O Nefilim Primordial Brasileira

Autor(a): Ghoustter


Volume 1 – Arco 3

Capítulo 27.5: Sob a Luz do Luar

O breu da noite era iluminado pelo resplendor das estrelas acima e pelo piscar dos vagalumes abaixo.

Um suave, sereno e agradável som se espalhava entre as árvores frias de Belluno, uma harmonia advinda de um conjunto de aparelhos sonoros.

Espalhada e instalada por todos os lados, a criação de Raizel visava apenas uma única coisa: prover uma bela valsa para a garota que acompanhava seus passos sob o luar.

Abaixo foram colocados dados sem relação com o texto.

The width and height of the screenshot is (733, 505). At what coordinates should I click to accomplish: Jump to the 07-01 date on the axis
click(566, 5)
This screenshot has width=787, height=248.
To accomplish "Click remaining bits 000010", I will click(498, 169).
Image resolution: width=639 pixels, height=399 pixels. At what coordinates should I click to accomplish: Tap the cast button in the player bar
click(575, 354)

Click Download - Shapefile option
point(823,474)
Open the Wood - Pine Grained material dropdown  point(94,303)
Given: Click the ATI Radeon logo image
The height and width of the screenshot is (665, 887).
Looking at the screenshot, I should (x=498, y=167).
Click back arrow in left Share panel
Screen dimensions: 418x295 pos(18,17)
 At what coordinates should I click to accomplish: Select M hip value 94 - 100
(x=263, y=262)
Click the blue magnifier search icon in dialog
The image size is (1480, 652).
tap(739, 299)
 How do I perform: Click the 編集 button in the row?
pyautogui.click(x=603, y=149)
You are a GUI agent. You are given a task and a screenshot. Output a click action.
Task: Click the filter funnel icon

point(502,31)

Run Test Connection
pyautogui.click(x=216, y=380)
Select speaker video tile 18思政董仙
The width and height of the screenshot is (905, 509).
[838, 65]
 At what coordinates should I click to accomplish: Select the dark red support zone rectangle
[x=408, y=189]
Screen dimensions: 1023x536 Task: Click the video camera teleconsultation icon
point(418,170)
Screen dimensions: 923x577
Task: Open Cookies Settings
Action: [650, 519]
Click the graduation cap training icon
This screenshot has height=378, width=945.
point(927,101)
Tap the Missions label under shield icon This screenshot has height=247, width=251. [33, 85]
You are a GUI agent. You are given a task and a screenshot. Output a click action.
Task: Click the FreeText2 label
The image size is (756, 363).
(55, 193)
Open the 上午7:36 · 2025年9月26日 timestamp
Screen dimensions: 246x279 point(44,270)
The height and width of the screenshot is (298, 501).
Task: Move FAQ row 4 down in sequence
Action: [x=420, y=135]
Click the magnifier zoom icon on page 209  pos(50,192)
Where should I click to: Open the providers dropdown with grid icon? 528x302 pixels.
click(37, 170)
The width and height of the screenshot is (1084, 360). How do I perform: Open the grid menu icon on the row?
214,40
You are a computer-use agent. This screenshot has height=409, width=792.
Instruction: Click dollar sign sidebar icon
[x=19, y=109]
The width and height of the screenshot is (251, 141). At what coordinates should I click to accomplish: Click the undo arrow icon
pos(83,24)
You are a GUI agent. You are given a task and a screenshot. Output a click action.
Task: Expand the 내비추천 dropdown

O vestido longo que Petra trajava era adornado por glamourosas rosas azuis, que se misturavam ao branco-neve do tecido suave.

Em contraste, o nefilim usava um requintado terno preto com uma camisa social vermelha-escura por baixo e uma gravata escura.

Seus passos seguiam uma sincronia divina, digna do reconhecimento dos mais experientes dançarinos.

Ainda que fechasse seus olhos, a garota tinha plena confiança de que seu parceiro guiaria seus passos, ainda que pela vastidão do céu.

Como Petra não possuía muita prática de dança, os dois seguiam, a um ritmo calmo e lento, a coreografia que ensaiaram nas noites anteriores.

Sem soltar a mão de sua parceira, o rapaz fez um leve movimento para cima, permitindo que a garota realizasse um sutil e delicado giro.

O vestido seguiu seus passos e rodopiou a pleno ar, descendo à sua altura habitual quando a cintura de Petra foi envolvida pelo braço de Raizel.

Seu corpo foi delicadamente puxado em direção ao dele e, enquanto segurava sua mão, seus olhos se encontraram.

— Você melhorou bastante, mesmo com pouca prática — disse com voz encantadora enquanto continuava a guiá-la.

— Eu tive um bom instrutor — falou, observando o brilho daqueles olhos carmesins. — Você sabe muito sobre dança.

— Após viver por tanto tempo, a gente acaba se tornando versado em muitas coisas.

— Menos em cozinhar?

Agora ela acertou um ponto crítico.

— É… menos em cozinhar.

Hehe! — sorria genuinamente, ao passo que repousava seu rosto sobre o peito dele; e o som da música, aos poucos, se ausentava.

Todos os enfeites e aparelhos que Raizel criou usando a Conversão de Energia se desfizeram em um tenaz e gentil brilho vermelho.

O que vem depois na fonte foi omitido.